- Born: Luisa Friedericke Susanna Wolf January 4, 1883 Mainz
- Died: August 19, 1968 (aged 85) Monte Brè/Locarno
- Spouses: In 1907 she married Leo Karl Benecke, a Prussian officer. They divorced in 1913 after the death of their daughter, who died of typhus at the age of four.; From 1920 to 1929 she was married to the Czech psychiatrist Walter Carl Henry Osborne.; In 1930 she became the second wife of William Doge Hutchinson. They remained married until his death in 1966.;

= Li Osborne =

Li Osborne (née Luisa Friedericke Susanna Wolf; 4 January 1883 – 19 August 1968), also known as Louise Hutchinson, was a German-born, later British, portrait and figure photographer and sculptor in bronze and terracotta.

== Biography ==
Osborne was born in Mayence, later Mainz, and was educated in Freiburg, Geneva and London. Her mother was Bavarian and her father was a naturalised British subject. In 1920 Osborne had her first photographic exhibition in Copenhagen. Between 1922 and 1924 she operated a portrait studio in Baden-Baden and in 1925 she located the studio to Giselastraße 1, in Munich. In this time she also made theater-photography. In 1925 Osborne became a member of the Gesellschaft Deutscher Lichtbildner, Society of German Photographers. Her portrait subjects included Jean Arp, Albert Schweitzer and a production of King Lear in a style tinged with expressionism. In 1934 Osborne sold her studio and emigrated to Switzerland. During World War II, in Zurich, she began to teach herself sculpture. Although largely self-taught as a sculptor, she received advice from many internationally known artists, while living in Switzerland.

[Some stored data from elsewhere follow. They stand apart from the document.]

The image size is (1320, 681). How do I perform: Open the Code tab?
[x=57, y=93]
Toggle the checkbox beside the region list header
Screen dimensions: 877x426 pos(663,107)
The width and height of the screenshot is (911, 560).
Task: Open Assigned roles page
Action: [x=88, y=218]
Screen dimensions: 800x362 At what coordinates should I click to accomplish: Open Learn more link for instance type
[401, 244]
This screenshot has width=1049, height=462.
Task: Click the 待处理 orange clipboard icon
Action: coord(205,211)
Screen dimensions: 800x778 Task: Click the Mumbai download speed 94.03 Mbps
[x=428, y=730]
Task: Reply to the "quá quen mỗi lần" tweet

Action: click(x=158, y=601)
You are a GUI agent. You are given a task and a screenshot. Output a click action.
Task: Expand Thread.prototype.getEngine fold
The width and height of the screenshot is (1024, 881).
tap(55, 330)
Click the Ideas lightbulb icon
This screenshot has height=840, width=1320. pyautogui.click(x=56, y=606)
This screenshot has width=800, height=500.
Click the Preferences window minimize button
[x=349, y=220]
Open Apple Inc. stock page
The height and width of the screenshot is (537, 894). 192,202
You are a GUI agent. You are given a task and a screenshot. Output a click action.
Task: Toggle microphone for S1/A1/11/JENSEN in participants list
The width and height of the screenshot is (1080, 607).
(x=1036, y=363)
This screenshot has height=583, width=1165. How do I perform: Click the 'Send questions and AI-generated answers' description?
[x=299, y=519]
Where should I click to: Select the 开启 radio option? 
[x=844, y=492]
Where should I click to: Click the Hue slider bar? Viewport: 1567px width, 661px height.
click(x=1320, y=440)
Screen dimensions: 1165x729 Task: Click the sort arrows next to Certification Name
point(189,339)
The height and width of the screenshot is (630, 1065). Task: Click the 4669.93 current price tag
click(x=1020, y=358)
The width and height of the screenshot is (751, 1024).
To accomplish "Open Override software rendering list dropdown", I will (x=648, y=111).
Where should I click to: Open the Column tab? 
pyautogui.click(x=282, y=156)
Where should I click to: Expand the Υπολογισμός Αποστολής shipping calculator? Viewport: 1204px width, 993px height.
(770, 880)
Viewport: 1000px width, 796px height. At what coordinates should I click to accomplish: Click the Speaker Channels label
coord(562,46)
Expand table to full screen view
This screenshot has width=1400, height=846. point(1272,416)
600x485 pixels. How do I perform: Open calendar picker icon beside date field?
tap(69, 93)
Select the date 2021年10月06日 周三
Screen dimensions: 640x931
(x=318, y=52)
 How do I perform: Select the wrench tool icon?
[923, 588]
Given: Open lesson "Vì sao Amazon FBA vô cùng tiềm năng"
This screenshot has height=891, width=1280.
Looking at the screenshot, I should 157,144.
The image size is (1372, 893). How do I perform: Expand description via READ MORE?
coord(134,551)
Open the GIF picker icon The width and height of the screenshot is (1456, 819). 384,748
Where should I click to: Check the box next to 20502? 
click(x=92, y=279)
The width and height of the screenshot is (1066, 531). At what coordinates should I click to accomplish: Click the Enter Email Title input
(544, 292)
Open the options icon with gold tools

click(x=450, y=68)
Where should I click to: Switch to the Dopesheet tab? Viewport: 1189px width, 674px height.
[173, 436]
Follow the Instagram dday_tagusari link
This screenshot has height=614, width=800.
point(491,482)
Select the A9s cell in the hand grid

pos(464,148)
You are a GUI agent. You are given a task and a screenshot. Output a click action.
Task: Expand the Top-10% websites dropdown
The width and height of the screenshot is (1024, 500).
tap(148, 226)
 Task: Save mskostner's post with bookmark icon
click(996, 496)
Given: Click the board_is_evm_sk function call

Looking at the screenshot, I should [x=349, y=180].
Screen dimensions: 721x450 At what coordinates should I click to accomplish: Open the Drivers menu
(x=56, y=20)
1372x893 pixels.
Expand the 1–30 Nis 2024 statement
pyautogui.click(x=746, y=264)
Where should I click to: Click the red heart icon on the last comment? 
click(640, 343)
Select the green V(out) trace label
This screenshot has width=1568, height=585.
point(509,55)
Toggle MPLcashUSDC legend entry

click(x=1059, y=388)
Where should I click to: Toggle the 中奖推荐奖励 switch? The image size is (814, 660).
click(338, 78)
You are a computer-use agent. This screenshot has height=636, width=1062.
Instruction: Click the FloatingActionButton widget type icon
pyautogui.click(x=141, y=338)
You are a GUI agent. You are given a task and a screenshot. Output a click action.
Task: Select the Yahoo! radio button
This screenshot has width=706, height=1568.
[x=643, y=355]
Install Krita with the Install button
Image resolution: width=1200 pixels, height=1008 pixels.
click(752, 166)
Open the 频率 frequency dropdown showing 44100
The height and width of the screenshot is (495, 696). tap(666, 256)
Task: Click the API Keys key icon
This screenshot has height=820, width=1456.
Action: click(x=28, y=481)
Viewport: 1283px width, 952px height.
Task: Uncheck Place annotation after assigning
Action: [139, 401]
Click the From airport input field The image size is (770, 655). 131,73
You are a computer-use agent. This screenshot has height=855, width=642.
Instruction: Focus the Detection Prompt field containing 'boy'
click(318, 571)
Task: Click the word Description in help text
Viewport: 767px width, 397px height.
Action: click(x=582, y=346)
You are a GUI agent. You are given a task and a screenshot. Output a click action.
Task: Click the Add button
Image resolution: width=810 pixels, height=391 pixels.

In 1945 Osborne moved to East Bergholt in England and dedicated her time to sculpture. Her sculptures were based on figuration and expressiveness and she often left traces of her working of the material in the finished piece, in contrast to the smooth abstract work of others. In 1953 and 1956 works by her were shown at the Beaux-Arts Gallery, London. In 1953 she was one of the twelve British artists included in the international competition for the monument to the Unknown Political Prisoner Competition. Her sculpture subjects included Sandor Vegh, Herbert Read, Helen Lessore and the artists Bernard Leach, Patrick Heron and Mary Fedden. Her sculpture Three-fold Head is in the Tate collection.

As Louise Frederike Susanna Hutchinson-Wolf, she and her husband William Doge (Bill) Hutchinson (1883–1966) signed the register of Eranos conferences in 1935, 1945, 1946, 1949, 1952 and 1953.